# Exercise aim
Repeat the records exactly. Every line must match.

# Records for the task
- - -

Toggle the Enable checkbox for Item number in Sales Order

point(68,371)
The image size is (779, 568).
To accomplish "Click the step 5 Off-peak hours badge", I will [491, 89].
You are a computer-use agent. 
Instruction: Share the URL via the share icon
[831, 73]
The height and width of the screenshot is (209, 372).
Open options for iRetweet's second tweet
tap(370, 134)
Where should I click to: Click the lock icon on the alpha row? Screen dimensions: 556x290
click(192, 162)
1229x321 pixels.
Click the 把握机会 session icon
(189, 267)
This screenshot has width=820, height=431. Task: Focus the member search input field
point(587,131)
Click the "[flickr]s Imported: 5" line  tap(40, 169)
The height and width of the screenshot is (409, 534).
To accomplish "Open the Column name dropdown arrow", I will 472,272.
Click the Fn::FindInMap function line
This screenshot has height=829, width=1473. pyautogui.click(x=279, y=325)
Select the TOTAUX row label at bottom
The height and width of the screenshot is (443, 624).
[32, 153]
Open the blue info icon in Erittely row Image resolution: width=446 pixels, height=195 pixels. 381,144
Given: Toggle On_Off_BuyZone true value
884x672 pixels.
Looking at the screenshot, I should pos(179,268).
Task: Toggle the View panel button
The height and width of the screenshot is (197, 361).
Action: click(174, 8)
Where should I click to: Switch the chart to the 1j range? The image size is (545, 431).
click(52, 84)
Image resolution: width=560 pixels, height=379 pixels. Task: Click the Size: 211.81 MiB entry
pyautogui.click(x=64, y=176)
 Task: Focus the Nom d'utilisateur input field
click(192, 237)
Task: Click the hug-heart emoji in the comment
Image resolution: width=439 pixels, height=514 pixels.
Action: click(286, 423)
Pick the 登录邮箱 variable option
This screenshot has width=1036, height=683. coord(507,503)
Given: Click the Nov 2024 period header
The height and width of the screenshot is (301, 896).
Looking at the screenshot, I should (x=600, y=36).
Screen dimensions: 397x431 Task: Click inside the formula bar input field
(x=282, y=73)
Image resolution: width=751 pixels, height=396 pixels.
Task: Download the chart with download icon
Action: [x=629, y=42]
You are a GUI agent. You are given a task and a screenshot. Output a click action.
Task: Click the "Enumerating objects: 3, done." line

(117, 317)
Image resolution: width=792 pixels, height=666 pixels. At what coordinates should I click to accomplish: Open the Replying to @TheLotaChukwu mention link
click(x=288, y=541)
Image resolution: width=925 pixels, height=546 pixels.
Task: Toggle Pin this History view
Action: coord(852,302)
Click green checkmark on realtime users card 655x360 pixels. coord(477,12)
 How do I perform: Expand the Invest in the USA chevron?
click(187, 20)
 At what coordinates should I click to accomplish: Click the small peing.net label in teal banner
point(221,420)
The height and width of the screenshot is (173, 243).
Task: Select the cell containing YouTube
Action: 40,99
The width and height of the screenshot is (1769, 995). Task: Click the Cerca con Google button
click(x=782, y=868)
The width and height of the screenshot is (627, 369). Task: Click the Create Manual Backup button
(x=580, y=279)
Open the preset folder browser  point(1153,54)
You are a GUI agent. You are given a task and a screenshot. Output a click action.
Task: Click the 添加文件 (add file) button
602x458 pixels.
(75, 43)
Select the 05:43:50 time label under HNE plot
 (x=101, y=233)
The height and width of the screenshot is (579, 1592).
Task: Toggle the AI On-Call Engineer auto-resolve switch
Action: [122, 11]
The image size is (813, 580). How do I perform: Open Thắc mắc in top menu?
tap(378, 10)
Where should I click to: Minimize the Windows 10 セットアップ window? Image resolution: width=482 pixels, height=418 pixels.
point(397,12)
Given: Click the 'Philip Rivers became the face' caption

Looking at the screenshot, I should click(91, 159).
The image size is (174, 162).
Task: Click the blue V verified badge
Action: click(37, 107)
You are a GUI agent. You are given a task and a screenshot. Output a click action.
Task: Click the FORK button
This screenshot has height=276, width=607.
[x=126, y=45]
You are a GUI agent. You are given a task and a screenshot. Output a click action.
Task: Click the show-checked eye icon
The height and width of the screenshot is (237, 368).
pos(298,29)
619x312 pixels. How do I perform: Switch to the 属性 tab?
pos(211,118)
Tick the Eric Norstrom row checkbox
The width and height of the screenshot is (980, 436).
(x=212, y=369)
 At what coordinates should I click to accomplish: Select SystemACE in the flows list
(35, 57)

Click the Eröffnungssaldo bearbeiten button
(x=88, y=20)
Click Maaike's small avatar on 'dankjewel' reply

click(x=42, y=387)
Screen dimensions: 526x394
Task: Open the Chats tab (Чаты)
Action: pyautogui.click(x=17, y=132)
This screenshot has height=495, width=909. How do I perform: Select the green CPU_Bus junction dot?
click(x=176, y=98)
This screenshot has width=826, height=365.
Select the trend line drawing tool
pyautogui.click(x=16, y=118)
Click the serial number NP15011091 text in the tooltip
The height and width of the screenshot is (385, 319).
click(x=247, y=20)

- - -

# Result of this task
Toggle the Enable checkbox for Item number in Sales Order

point(68,371)
The image size is (779, 568).
To accomplish "Click the step 5 Off-peak hours badge", I will [491, 89].
You are a computer-use agent. 
Instruction: Share the URL via the share icon
[831, 73]
The height and width of the screenshot is (209, 372).
Open options for iRetweet's second tweet
tap(370, 134)
Where should I click to: Click the lock icon on the alpha row? Screen dimensions: 556x290
click(192, 162)
1229x321 pixels.
Click the 把握机会 session icon
(189, 267)
This screenshot has width=820, height=431. Task: Focus the member search input field
point(587,131)
Click the "[flickr]s Imported: 5" line  tap(40, 169)
The height and width of the screenshot is (409, 534).
To accomplish "Open the Column name dropdown arrow", I will 472,272.
Click the Fn::FindInMap function line
This screenshot has height=829, width=1473. pyautogui.click(x=279, y=325)
Select the TOTAUX row label at bottom
The height and width of the screenshot is (443, 624).
[32, 153]
Open the blue info icon in Erittely row Image resolution: width=446 pixels, height=195 pixels. 381,144
Given: Toggle On_Off_BuyZone true value
884x672 pixels.
Looking at the screenshot, I should pos(179,268).
Task: Toggle the View panel button
The height and width of the screenshot is (197, 361).
Action: click(174, 8)
Where should I click to: Switch the chart to the 1j range? The image size is (545, 431).
click(52, 84)
Image resolution: width=560 pixels, height=379 pixels. Task: Click the Size: 211.81 MiB entry
pyautogui.click(x=64, y=176)
 Task: Focus the Nom d'utilisateur input field
click(192, 237)
Task: Click the hug-heart emoji in the comment
Image resolution: width=439 pixels, height=514 pixels.
Action: click(286, 423)
Pick the 登录邮箱 variable option
This screenshot has width=1036, height=683. coord(507,503)
Given: Click the Nov 2024 period header
The height and width of the screenshot is (301, 896).
Looking at the screenshot, I should (x=600, y=36).
Screen dimensions: 397x431 Task: Click inside the formula bar input field
(x=282, y=73)
Image resolution: width=751 pixels, height=396 pixels.
Task: Download the chart with download icon
Action: [x=629, y=42]
You are a GUI agent. You are given a task and a screenshot. Output a click action.
Task: Click the "Enumerating objects: 3, done." line

(117, 317)
Image resolution: width=792 pixels, height=666 pixels. At what coordinates should I click to accomplish: Open the Replying to @TheLotaChukwu mention link
click(x=288, y=541)
Image resolution: width=925 pixels, height=546 pixels.
Task: Toggle Pin this History view
Action: coord(852,302)
Click green checkmark on realtime users card 655x360 pixels. coord(477,12)
 How do I perform: Expand the Invest in the USA chevron?
click(187, 20)
 At what coordinates should I click to accomplish: Click the small peing.net label in teal banner
point(221,420)
The height and width of the screenshot is (173, 243).
Task: Select the cell containing YouTube
Action: 40,99
The width and height of the screenshot is (1769, 995). Task: Click the Cerca con Google button
click(x=782, y=868)
The width and height of the screenshot is (627, 369). Task: Click the Create Manual Backup button
(x=580, y=279)
Open the preset folder browser  point(1153,54)
You are a GUI agent. You are given a task and a screenshot. Output a click action.
Task: Click the 添加文件 (add file) button
602x458 pixels.
(75, 43)
Select the 05:43:50 time label under HNE plot
 (x=101, y=233)
The height and width of the screenshot is (579, 1592).
Task: Toggle the AI On-Call Engineer auto-resolve switch
Action: [122, 11]
The image size is (813, 580). How do I perform: Open Thắc mắc in top menu?
tap(378, 10)
Where should I click to: Minimize the Windows 10 セットアップ window? Image resolution: width=482 pixels, height=418 pixels.
point(397,12)
Given: Click the 'Philip Rivers became the face' caption

Looking at the screenshot, I should click(91, 159).
The image size is (174, 162).
Task: Click the blue V verified badge
Action: click(37, 107)
You are a GUI agent. You are given a task and a screenshot. Output a click action.
Task: Click the FORK button
This screenshot has height=276, width=607.
[x=126, y=45]
You are a GUI agent. You are given a task and a screenshot. Output a click action.
Task: Click the show-checked eye icon
The height and width of the screenshot is (237, 368).
pos(298,29)
619x312 pixels. How do I perform: Switch to the 属性 tab?
pos(211,118)
Tick the Eric Norstrom row checkbox
The width and height of the screenshot is (980, 436).
(x=212, y=369)
 At what coordinates should I click to accomplish: Select SystemACE in the flows list
(35, 57)

Click the Eröffnungssaldo bearbeiten button
(x=88, y=20)
Click Maaike's small avatar on 'dankjewel' reply

click(x=42, y=387)
Screen dimensions: 526x394
Task: Open the Chats tab (Чаты)
Action: pyautogui.click(x=17, y=132)
This screenshot has height=495, width=909. How do I perform: Select the green CPU_Bus junction dot?
click(x=176, y=98)
This screenshot has width=826, height=365.
Select the trend line drawing tool
pyautogui.click(x=16, y=118)
Click the serial number NP15011091 text in the tooltip
The height and width of the screenshot is (385, 319).
click(x=247, y=20)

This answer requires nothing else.